▶ **STATED TASK**:
Copy all of the data below word for word, leaving out the pictures.

(Records for finding described items)

--------

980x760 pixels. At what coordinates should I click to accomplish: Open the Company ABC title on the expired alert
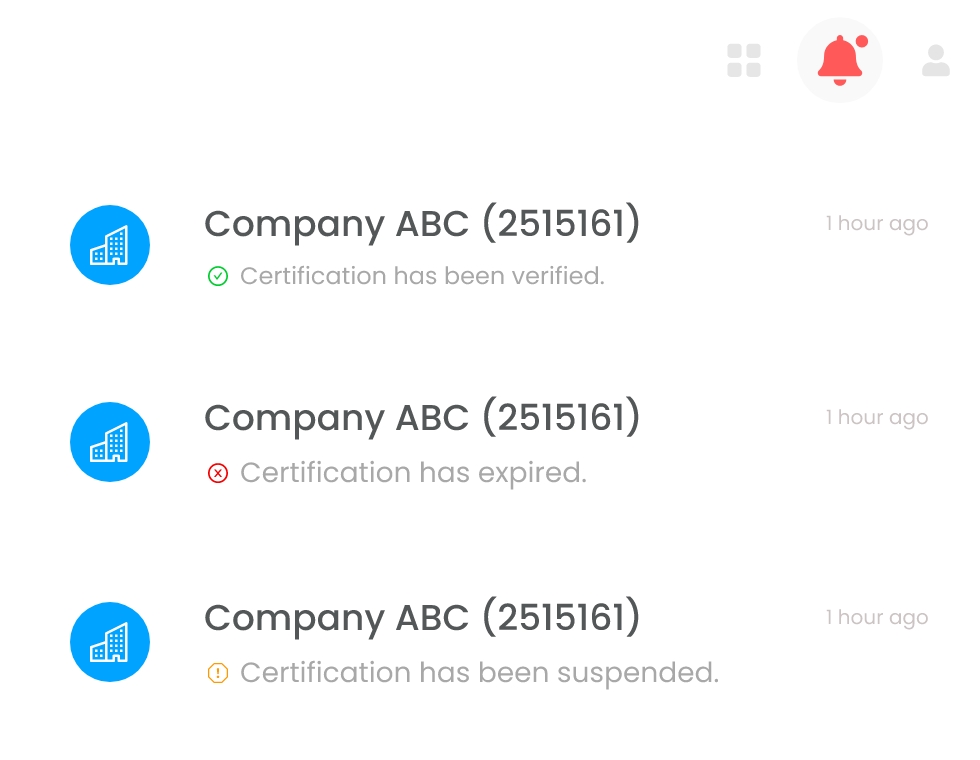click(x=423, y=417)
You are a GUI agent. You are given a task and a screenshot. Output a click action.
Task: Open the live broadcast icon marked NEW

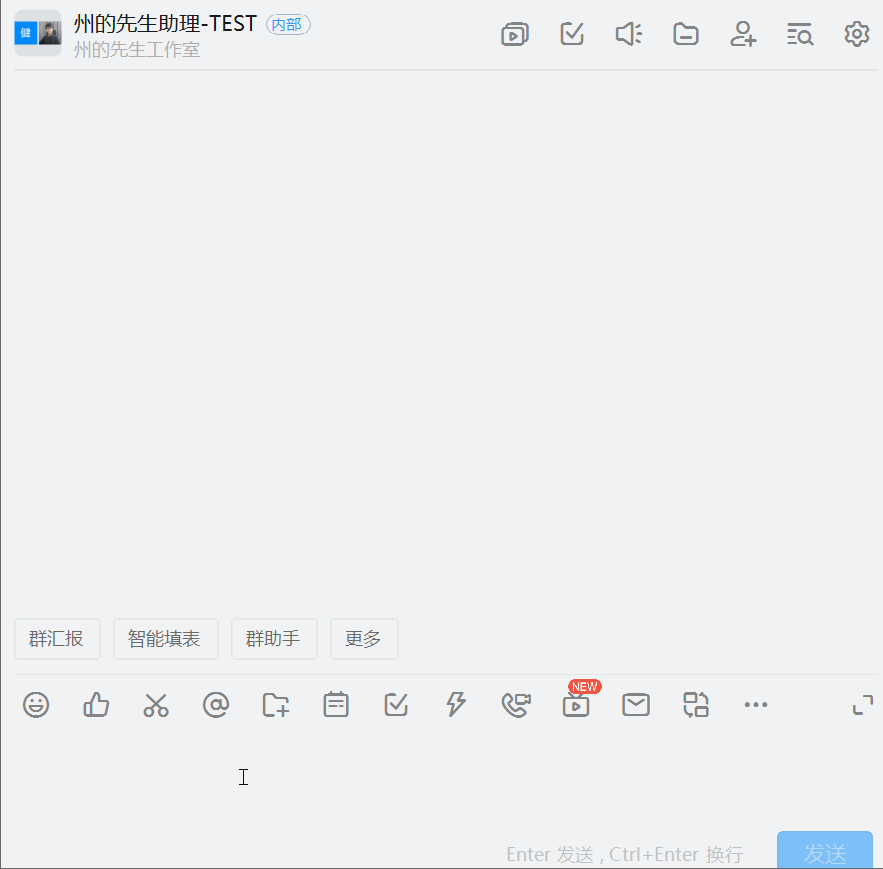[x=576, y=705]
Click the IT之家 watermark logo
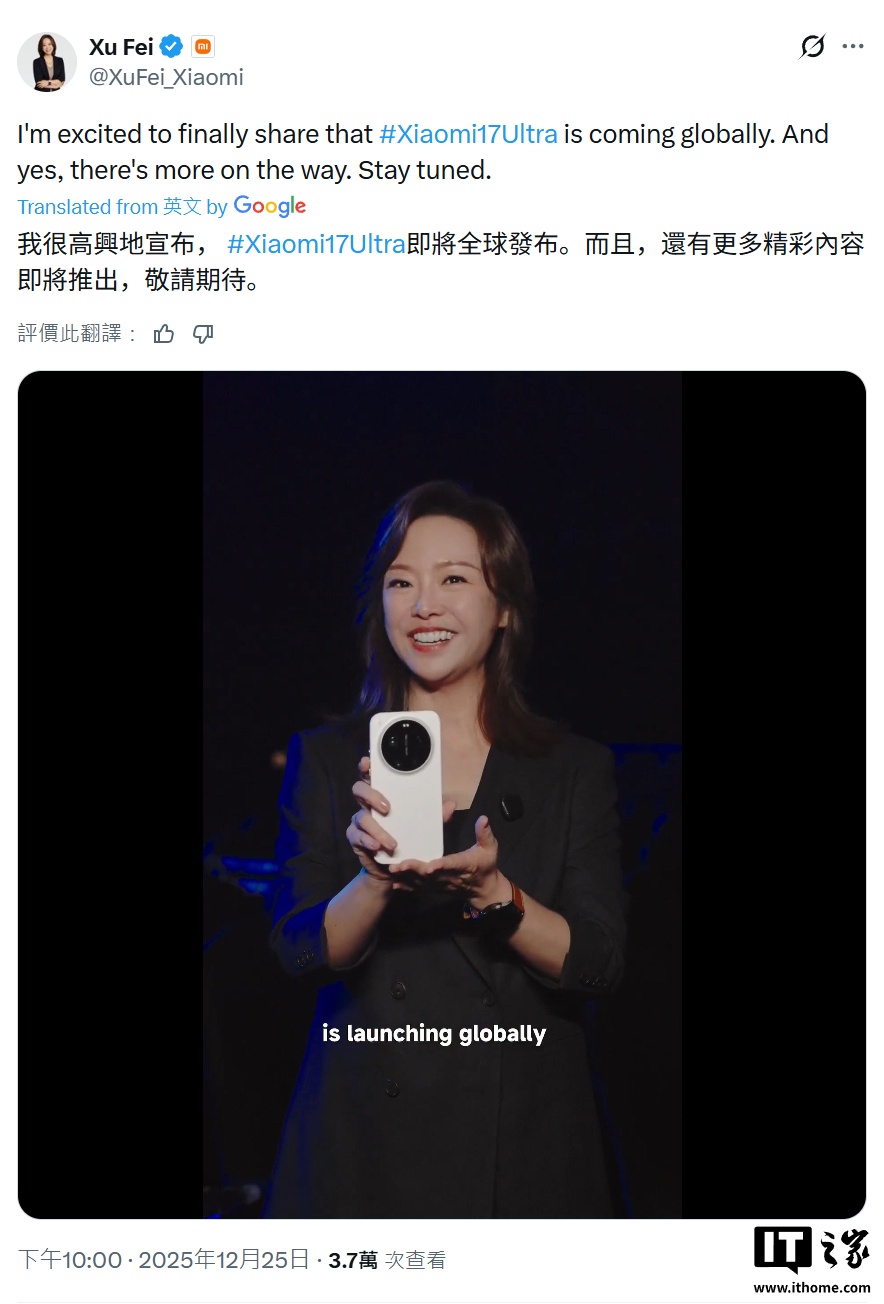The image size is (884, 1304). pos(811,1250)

--------

▶ **EXERCISE SOLUTION**:
980x760 pixels. At what coordinates should I click to accomplish: Open the Company ABC title on the expired alert
click(x=423, y=417)
You are a GUI agent. You are given a task and a screenshot. Output a click action.
Task: Open the live broadcast icon marked NEW

[x=576, y=705]
Click the IT之家 watermark logo
The image size is (884, 1304). pos(811,1250)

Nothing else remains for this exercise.